[Input records]:

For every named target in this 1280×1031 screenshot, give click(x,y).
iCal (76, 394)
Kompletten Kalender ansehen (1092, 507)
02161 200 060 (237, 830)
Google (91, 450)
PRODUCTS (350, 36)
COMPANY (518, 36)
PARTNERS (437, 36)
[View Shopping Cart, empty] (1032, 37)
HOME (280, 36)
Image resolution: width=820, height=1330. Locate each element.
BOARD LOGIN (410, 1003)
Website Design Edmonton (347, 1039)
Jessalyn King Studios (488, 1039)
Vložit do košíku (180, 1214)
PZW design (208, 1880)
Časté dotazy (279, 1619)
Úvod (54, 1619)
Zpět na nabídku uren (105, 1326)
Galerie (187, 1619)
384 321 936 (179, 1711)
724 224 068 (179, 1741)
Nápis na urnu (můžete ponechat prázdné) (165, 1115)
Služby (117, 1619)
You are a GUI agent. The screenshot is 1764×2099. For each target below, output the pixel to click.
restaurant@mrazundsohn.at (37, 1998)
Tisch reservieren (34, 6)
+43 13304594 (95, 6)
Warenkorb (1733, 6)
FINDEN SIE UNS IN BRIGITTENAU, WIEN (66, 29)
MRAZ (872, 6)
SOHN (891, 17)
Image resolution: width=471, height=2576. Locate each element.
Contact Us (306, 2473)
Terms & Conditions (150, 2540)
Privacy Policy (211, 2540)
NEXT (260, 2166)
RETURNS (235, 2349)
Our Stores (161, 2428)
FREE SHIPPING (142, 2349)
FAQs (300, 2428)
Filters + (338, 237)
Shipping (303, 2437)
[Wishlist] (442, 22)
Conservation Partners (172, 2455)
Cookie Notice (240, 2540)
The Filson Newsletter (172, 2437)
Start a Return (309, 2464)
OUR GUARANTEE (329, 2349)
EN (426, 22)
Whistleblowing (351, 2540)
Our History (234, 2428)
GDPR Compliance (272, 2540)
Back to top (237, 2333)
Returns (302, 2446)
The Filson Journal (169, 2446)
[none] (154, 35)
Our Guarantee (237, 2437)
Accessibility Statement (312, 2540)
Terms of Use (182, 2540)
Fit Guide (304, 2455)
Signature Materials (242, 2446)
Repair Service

[Exercise goal]: Please output only the lines from the one holding "Our History (234, 2428)" to the end of the records, first and last included, exactly as they appear.

[Result]:
Our History (234, 2428)
GDPR Compliance (272, 2540)
Back to top (237, 2333)
Returns (302, 2446)
The Filson Journal (169, 2446)
[none] (154, 35)
Our Guarantee (237, 2437)
Accessibility Statement (312, 2540)
Terms of Use (182, 2540)
Fit Guide (304, 2455)
Signature Materials (242, 2446)
Repair Service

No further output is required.